PROBLEM SET:
**A.** In the horse show thread, what does lovemarcy say is their favorite thing about horse shows?
**B.** Can you translate this sentence from the horse show thread into Spanish: "Hanging out all day with other people who love their horses is pretty special too."
**C.** Which usernames appear as post authors in the horse show thread?

EXCERPTED PASSAGE:
·····

# What do you love about shows?



## waresbear (Jun 18, 2011)

Preparing & practising before a show and working towards a goal I suppose is what I enjoy most. Being with others that mutually share my interest. And of course, showing off my horse.


----------



## ItzKayley (Jun 8, 2011)

waresbear said:


> Preparing & practising before a show and working towards a goal I suppose is what I enjoy most. Being with others that mutually share my interest. And of course, showing off my horse.


Nice.


----------



## Barrel Baby (May 16, 2011)

hmmmm there are ALOT of things i LOVE!!!! for me...being in that kind of environment is awesome!...i love riding in arenas (i usually dont get to ride in them). Getting my horse all bathed and dressed to go out. Being around other horse lovers! Getting to see events i dont get to ride in and knowing how their done!


----------



## Horsesdontlie (Mar 11, 2011)

I'm not going to lie.

Showing off. Honestly, I love showing off my improvements and achievements with my horse. I want to show off our bond, our difficulties and overcoming those. I love showing my horse off, I think he is beautiful and incredibly talented. I love the adrenaline of feeling nervous and accomplishing goals and pushing myself to achieve better and better. It is never really about a faster time, or the best placing for me. But sometimes the best shows are where we have a clean round, or we both get along and have a great connection. Its about improving our personal best and understanding each other in a stressful situation.


----------



## lovemarcy (Jun 5, 2011)

My favorite thing about horse shows is the atmosphere. Ponies and kids and dogs everywhere, trainers running around, horse show moms and dads trying to get the best places on the rail for pics, families camped out around their trailers waiting for afternoon classes to start...i just love it.


----------



## MyBoyPuck (Mar 27, 2009)

I love that my horse loves to rise to the occasion. When we're home practicing, we get uneven gaits, bad distances to jumps, nothing looks that good. I get him to a show and he struts around like everyone's there to look at him. He gets all his leads over fences and goes around the course like he owns the place. He really likes to put it all out there, and I love that about him. Hanging out all day with other people who love their horses is pretty special too.

·····

INFORMATION SUPPLIED:
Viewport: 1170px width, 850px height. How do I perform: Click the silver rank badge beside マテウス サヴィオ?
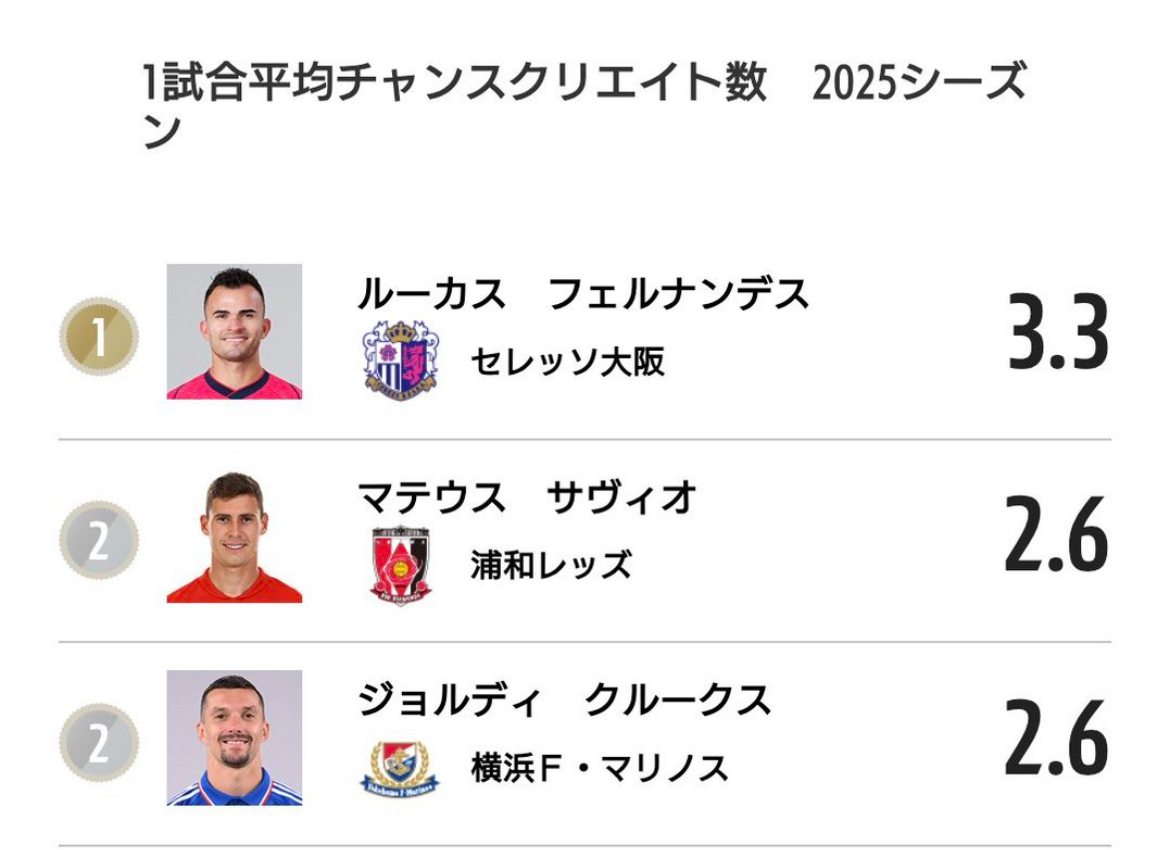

·····

ANSWERS BELOW:
**A.** The atmosphere.

**B.** Pasar todo el día con otras personas que aman a sus caballos también es bastante especial.

**C.** waresbear, ItzKayley, Barrel Baby, Horsesdontlie, lovemarcy, MyBoyPuck